En conclusion de cette intervention et, quoi qu'on en dise, avant les
prochaines étapes qui permettront d'aller plus loin encore dans la
décentralisation, ce projet de loi a deux vertus fondamentales.
D'abord, comme l'a dit Pierre Mauroy, hier soir, il innove et approfondit la
démocratie locale ; à cet égard, il ne faut pas se laisser aller à des craintes
injustifiées et, pour tout dire, peut-être à une certaine résistance au
changement. Comme Pierre Mauroy l'a rappelé, souvent, ceux qui résistent au
changement n'y résistent pas longtemps et deviennent finalement des adeptes
dudit changement ! Bien sûr, il évoquait là les lois de décentralisation de
1982, maintenant revendiquées par tout le monde. Il en ira peut-être aussi
ainsi de cette nouvelle étape, avant d'autres.
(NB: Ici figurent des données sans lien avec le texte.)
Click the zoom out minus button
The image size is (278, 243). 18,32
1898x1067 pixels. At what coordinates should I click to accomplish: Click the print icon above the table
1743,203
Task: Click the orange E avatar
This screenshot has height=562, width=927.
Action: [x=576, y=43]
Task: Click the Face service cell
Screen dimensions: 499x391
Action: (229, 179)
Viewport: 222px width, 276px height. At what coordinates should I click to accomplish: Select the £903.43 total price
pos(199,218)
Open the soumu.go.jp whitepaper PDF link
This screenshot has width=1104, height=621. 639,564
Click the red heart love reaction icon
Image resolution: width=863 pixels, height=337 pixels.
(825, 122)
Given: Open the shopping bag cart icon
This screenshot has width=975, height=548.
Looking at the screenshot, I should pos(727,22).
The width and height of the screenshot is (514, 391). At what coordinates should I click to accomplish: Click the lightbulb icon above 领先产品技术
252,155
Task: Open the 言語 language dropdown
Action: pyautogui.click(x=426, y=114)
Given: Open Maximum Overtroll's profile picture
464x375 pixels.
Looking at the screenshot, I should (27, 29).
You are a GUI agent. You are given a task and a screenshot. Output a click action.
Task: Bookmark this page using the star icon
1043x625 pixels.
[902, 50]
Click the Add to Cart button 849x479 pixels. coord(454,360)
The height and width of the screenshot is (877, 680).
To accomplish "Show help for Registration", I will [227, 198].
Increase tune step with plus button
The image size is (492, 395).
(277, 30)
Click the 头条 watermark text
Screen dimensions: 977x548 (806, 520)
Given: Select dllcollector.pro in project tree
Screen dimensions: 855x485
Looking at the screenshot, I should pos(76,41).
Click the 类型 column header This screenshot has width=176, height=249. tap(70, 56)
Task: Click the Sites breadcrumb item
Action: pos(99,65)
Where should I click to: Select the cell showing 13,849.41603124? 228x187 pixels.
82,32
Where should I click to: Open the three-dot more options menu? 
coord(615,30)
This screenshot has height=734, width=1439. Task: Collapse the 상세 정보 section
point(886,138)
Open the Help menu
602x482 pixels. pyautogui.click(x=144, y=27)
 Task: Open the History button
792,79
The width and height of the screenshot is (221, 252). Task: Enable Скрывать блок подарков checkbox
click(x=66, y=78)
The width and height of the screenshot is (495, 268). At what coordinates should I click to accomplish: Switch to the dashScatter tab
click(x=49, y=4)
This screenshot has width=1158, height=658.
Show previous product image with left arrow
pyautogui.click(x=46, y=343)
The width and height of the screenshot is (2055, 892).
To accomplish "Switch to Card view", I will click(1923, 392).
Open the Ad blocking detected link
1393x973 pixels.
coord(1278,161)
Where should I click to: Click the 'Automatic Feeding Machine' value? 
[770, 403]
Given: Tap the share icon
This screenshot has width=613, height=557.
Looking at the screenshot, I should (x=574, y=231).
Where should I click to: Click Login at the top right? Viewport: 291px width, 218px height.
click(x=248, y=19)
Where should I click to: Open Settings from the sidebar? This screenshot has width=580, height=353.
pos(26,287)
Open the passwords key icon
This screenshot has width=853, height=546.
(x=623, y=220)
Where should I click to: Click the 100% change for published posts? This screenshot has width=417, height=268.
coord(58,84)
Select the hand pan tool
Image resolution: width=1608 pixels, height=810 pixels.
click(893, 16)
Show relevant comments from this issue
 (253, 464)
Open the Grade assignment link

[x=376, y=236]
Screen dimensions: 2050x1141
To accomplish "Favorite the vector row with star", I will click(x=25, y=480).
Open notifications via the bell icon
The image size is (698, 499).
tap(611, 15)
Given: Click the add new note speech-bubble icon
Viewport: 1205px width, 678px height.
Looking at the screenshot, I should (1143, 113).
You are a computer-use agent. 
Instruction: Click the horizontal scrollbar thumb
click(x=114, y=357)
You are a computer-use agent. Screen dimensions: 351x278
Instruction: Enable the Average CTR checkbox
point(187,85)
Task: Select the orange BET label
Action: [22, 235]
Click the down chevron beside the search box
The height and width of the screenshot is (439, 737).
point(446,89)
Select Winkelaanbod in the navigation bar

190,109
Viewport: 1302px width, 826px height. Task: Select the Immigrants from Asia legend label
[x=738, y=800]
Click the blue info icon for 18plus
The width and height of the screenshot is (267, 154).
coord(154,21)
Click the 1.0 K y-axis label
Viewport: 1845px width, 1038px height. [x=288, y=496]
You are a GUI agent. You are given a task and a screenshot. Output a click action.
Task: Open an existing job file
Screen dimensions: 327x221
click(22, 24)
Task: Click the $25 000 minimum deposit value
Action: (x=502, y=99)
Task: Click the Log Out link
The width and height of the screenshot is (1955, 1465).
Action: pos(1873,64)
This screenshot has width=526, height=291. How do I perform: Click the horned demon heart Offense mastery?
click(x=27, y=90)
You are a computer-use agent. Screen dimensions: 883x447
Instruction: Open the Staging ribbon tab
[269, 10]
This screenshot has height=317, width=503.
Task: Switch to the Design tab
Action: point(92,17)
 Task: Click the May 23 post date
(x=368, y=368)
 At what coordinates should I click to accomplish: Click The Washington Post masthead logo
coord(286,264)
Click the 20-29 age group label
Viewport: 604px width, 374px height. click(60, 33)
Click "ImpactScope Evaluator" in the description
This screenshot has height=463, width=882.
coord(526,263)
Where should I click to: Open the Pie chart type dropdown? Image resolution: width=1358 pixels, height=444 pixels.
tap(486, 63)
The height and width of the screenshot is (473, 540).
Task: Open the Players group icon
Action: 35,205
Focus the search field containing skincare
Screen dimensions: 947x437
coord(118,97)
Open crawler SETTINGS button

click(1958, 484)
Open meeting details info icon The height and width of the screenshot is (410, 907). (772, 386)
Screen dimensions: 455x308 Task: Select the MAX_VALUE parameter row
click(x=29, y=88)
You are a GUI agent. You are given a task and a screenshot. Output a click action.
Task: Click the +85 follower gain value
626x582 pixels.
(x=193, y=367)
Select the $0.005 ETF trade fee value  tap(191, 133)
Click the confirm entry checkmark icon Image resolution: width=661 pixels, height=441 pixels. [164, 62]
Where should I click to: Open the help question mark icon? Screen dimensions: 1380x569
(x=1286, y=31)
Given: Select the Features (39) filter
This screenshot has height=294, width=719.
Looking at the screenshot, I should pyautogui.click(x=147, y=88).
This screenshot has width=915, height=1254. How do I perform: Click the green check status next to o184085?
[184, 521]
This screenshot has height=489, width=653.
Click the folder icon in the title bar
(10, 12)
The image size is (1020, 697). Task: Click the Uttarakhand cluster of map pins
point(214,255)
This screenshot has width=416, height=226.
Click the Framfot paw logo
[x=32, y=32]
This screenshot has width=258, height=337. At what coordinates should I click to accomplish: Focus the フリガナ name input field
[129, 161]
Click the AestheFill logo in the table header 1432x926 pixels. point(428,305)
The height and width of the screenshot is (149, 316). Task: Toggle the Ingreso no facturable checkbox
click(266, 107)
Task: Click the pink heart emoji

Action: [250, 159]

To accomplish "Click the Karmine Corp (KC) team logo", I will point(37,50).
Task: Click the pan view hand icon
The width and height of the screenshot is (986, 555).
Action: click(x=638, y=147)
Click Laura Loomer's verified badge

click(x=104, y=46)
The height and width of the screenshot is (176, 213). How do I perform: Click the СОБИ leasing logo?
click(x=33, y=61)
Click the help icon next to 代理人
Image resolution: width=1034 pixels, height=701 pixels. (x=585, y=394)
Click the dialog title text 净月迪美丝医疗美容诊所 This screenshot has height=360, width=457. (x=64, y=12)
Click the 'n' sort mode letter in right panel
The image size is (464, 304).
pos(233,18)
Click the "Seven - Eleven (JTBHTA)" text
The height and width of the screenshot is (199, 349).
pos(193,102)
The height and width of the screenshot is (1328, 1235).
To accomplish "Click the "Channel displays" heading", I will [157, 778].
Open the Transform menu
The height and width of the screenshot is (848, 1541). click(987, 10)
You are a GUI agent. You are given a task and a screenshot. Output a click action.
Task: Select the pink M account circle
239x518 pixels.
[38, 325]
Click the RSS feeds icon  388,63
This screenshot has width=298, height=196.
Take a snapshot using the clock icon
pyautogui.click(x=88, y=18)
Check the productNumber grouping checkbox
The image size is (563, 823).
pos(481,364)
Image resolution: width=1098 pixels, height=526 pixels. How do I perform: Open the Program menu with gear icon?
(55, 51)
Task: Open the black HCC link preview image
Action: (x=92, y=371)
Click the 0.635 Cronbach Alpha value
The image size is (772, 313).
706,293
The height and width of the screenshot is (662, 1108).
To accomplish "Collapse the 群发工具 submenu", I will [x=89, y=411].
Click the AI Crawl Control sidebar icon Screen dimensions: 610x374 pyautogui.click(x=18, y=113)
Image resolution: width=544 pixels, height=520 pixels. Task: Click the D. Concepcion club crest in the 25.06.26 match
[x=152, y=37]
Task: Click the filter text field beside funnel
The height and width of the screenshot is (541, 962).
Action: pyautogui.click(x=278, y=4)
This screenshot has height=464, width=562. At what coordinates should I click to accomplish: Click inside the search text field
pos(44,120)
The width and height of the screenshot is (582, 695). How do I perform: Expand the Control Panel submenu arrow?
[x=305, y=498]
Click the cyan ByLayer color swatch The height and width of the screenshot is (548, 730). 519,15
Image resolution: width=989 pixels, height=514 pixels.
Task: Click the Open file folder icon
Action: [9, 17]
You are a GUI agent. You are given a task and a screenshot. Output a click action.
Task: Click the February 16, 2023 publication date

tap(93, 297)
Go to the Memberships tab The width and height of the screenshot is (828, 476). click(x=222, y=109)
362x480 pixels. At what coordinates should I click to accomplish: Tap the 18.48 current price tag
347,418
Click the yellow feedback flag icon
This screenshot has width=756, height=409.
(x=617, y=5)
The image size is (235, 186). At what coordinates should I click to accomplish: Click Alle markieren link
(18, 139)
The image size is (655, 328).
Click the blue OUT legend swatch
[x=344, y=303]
Par ailleurs, le présent projet de loi apporte un grand nombre de solutions
concrètes aux problèmes que tous les élus connaissent quotidiennement, et nous
avons le moyen de répondre à l'attente de ces derniers en adoptant ce texte
dans des délais compatibles avec la fin de la session parlementaire. C'est
d'ailleurs, me semble-t-il, l'opinion constructive exprimée par la commission
des lois, comme par les trois autres commissions saisies pour avis, et leurs
rapporteurs respectifs, Daniel Hoeffel, Michel Mercier, Patrick Lassourd et
Xavier Darcos, que je remercie.
Ces dispositions, vous le savez, sont très attendues par les élus et par la
population qu'ils représentent. Vous avez les moyens de répondre aux
préoccupations de ces derniers, et je vous ai rappelé les éléments fondamentaux
auxquels le Gouvernement tient, notamment les liens étroits entre les
différents titres du projet de loi.
N'attendons pas le ou les grands soirs, n'attendons pas des réformes de la
Constitution, qui prennent forcément du temps. N'attendons pas des transferts
de compétences ambitieux et souvent légitimes, certes, mais pas encore
maîtrisés à ce jour dans leurs modalités. N'attendons pas des « réformes
d'ensemble », termes, qui, je m'en souviens, avaient fait réagir la commission
des finances lorsque je les avais employés en présentant le processus pour la
prochaine réforme des finances locales.
Il m'avait alors été rétorqué : « Oh, quand nous entendons "réforme
d'ensemble", nous estimons qu'il s'agit d'un moyen pour ne pas faire de simples
réformes ». Je ne suis pas sûr de partager cette analyse mais, puisque c'est
celle de la commission des finances, je l'entends volontiers aujourd'hui !
(Sourires.)
Prenons nos responsabilités. Le Gouvernement et l'Assemblée nationale ont pris
les leurs. Que chacun les prenne à l'égard des élus locaux et de la population,
qui, au-delà de ce débat devant la Haute Assemblée, attendent des avancées en
matière de démocratie locale, de démocratie de proximité et de
décentralisation.
J'espère donc que le débat que nous allons maintenant entamer article par
article, amendement par amendement, permettra de répondre à cette attente. En
tout cas, c'est le souhait du Gouvernement, et je veux croire que, finalement,
vous voudrez bien, mesdames, messieurs de la majorité sénatoriale, le partager.
(Applaudissements sur les travées socialistes, ainsi que sur certaines
travées du RDSE. - M. Bret applaudit également.)
M. le président.
Nous passons à la discussion des articles.